Saved entries
::::

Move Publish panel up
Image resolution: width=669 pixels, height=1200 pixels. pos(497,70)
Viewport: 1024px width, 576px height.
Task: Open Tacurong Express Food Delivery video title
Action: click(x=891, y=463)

::::

▸ **Required action**
A word-for-word copy of the data is what should be returned.

▸ **Solution for this task**
Move Publish panel up
Image resolution: width=669 pixels, height=1200 pixels. pos(497,70)
Viewport: 1024px width, 576px height.
Task: Open Tacurong Express Food Delivery video title
Action: click(x=891, y=463)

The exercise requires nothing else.